— Task requirements —
Which lines of the entries below hold the word "Free"? Report each of them.

(Records contained in a dataset)
Segment Open
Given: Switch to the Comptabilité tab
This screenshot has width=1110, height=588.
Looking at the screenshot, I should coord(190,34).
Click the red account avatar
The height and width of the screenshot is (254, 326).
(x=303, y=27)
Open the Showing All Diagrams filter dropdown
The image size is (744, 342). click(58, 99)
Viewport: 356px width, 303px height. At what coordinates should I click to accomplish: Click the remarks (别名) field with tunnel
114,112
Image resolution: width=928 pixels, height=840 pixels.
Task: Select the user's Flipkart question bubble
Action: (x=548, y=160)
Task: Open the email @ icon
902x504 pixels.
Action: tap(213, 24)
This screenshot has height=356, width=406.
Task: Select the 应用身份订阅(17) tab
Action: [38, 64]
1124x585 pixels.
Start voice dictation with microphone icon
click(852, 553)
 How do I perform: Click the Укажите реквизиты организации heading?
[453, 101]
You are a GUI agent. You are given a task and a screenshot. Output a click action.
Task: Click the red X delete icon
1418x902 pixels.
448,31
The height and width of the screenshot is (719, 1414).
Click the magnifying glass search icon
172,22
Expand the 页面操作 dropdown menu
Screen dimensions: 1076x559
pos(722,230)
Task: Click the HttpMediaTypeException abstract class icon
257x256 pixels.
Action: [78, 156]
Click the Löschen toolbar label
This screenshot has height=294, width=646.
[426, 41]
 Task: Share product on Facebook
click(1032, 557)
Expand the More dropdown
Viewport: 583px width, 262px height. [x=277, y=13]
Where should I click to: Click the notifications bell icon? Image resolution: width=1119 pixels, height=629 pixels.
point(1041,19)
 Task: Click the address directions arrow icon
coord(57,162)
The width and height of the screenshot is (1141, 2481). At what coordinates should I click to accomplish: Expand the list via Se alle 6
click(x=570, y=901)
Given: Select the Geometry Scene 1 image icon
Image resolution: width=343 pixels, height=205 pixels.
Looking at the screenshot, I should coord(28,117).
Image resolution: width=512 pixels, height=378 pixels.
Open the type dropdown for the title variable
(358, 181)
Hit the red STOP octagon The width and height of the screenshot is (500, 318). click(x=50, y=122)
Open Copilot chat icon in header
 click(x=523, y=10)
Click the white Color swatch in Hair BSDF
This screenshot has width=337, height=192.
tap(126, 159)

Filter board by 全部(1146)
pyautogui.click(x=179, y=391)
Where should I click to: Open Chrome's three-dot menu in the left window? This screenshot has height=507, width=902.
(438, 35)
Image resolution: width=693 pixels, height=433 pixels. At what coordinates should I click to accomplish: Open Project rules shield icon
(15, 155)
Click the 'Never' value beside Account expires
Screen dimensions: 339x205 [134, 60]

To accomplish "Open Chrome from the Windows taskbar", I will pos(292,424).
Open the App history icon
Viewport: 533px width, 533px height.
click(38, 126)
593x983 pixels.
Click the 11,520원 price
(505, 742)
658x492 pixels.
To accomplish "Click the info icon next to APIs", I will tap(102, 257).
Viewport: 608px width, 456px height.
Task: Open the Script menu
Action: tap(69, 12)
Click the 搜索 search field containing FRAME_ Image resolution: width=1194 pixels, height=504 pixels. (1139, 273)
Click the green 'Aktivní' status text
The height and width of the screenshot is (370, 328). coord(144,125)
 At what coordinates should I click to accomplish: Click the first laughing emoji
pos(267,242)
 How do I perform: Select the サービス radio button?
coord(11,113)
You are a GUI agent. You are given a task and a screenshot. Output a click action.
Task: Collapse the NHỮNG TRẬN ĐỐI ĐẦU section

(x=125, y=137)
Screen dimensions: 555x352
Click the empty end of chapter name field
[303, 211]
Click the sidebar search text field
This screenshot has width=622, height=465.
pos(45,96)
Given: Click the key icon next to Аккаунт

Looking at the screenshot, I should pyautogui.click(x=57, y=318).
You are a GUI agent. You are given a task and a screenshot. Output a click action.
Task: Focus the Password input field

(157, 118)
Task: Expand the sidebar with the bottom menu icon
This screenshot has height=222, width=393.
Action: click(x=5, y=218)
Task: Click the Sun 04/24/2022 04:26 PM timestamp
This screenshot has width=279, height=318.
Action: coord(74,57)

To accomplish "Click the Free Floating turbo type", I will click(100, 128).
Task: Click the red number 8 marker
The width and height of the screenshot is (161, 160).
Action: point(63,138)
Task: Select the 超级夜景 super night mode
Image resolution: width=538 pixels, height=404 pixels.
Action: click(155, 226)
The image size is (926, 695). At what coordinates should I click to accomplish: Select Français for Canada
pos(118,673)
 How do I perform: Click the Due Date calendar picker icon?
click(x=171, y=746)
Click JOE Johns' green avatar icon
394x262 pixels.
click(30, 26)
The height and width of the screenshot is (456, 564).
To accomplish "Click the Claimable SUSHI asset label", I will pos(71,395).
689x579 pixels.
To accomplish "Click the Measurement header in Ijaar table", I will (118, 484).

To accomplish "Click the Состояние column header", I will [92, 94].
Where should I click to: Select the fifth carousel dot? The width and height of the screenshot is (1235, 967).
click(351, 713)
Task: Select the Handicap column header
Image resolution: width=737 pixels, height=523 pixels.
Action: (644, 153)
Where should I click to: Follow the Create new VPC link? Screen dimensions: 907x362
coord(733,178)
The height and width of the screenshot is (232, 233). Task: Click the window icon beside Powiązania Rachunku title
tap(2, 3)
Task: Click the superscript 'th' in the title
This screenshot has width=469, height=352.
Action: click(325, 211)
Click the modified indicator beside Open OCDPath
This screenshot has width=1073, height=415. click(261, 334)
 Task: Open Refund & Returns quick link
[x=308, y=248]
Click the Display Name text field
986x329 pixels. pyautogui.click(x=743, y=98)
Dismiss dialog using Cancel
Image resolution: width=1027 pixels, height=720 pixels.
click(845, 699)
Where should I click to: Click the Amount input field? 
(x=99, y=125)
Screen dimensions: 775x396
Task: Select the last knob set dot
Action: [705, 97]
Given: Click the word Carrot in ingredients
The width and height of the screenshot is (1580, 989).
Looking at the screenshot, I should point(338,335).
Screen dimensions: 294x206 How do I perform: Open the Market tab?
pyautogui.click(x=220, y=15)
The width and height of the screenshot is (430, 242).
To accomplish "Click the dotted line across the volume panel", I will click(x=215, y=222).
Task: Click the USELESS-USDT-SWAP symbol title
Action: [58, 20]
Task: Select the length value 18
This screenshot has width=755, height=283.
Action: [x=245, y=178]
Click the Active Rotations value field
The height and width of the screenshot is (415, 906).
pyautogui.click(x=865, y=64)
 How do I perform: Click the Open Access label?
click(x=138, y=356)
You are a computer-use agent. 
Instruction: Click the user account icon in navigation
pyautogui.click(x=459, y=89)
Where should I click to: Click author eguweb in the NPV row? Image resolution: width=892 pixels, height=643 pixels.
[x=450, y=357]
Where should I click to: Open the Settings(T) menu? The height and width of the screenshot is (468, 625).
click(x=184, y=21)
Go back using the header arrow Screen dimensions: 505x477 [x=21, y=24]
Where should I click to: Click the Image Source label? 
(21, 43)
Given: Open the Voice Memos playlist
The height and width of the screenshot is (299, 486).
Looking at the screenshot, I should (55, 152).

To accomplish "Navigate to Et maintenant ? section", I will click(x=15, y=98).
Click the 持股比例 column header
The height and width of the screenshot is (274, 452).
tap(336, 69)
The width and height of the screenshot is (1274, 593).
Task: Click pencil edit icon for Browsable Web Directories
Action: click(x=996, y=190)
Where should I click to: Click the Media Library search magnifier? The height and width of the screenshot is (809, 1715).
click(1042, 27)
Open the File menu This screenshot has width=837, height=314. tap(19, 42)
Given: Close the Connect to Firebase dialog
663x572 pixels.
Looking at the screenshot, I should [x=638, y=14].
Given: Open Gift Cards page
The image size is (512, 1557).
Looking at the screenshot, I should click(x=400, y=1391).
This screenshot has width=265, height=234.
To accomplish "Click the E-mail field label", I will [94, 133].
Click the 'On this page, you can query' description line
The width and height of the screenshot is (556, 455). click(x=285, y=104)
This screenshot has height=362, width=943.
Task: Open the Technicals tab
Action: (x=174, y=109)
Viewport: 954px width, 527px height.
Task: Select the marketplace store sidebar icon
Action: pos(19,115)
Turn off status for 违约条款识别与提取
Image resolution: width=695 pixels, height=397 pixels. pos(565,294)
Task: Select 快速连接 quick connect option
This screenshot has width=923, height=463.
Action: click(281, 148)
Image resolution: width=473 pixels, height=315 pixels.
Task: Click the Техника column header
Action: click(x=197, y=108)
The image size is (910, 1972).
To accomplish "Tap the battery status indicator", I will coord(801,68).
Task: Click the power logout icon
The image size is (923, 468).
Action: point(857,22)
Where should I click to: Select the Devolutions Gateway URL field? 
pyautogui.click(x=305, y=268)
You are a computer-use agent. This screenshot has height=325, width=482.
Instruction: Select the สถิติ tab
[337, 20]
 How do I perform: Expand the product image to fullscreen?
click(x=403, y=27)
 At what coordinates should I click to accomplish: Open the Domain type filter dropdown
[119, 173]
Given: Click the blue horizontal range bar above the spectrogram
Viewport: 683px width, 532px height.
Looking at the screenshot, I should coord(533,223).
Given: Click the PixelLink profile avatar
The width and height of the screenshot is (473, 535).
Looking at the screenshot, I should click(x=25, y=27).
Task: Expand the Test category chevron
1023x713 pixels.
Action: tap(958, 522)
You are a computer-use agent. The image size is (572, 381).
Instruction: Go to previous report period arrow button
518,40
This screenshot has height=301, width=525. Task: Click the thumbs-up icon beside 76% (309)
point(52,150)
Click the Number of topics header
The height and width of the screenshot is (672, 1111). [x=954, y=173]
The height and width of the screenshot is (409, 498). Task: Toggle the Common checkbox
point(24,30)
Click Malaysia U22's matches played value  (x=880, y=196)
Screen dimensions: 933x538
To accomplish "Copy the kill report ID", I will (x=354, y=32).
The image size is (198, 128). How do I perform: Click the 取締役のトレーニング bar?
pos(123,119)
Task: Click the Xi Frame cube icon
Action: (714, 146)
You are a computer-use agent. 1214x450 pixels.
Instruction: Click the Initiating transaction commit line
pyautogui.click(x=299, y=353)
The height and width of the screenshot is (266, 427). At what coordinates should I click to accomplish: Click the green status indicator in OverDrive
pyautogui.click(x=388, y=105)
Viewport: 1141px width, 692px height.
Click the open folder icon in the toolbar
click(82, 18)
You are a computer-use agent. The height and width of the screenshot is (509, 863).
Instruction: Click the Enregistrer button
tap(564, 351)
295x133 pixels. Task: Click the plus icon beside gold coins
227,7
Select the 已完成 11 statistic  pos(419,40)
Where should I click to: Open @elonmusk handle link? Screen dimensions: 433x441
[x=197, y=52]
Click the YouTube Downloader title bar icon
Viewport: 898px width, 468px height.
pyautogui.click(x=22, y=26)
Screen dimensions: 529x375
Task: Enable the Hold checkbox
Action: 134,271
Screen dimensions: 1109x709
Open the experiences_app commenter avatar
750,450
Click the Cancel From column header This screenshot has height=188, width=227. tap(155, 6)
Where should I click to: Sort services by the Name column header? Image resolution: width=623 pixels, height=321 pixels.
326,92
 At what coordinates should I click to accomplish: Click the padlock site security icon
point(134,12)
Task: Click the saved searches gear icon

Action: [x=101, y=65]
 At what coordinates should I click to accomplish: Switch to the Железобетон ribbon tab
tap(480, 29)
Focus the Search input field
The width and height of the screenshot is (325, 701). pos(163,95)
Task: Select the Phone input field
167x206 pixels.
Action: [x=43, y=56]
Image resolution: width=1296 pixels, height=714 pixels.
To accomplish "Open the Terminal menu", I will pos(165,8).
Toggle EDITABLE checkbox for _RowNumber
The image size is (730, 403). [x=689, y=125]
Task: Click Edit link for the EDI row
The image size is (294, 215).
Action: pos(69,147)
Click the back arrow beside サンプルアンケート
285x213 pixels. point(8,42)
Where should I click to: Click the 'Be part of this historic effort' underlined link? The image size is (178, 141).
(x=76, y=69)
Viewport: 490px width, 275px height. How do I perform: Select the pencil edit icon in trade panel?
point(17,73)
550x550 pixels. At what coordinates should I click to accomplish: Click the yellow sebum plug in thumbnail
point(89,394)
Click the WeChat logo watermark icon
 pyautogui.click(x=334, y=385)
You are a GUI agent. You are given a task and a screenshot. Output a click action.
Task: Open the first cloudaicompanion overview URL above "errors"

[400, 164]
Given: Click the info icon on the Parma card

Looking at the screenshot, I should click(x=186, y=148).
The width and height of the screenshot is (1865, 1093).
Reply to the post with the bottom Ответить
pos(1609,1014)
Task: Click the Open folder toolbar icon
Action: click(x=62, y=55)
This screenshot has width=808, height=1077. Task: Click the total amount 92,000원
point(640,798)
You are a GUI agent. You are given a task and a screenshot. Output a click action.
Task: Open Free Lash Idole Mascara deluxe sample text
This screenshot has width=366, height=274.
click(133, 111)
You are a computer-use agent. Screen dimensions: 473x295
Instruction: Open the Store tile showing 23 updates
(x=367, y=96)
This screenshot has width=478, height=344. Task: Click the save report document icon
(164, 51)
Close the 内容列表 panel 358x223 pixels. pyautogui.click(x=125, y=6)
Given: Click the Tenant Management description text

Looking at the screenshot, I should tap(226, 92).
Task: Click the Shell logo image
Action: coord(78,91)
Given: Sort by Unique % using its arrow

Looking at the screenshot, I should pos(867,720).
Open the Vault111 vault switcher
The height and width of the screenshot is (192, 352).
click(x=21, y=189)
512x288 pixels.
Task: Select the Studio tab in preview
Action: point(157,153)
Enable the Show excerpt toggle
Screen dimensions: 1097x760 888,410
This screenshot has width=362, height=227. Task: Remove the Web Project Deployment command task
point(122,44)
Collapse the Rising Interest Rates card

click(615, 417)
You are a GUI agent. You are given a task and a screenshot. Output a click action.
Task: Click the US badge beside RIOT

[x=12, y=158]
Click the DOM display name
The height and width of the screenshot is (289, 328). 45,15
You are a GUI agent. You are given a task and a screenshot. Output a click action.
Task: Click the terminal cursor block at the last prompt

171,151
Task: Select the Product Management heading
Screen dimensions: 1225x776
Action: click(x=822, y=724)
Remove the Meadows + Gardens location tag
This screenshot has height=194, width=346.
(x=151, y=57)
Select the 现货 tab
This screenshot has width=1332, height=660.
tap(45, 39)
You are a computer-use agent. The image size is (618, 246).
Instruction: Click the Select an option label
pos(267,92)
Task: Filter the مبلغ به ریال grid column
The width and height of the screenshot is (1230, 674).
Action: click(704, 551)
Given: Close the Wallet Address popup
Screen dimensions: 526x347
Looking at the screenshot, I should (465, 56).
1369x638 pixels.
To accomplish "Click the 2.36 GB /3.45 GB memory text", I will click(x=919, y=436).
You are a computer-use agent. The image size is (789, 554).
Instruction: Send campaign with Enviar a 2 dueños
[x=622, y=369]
Segment Closed
— Exercise solution —
To accomplish "Click the Free Floating turbo type", I will click(100, 128).
Task: Open Free Lash Idole Mascara deluxe sample text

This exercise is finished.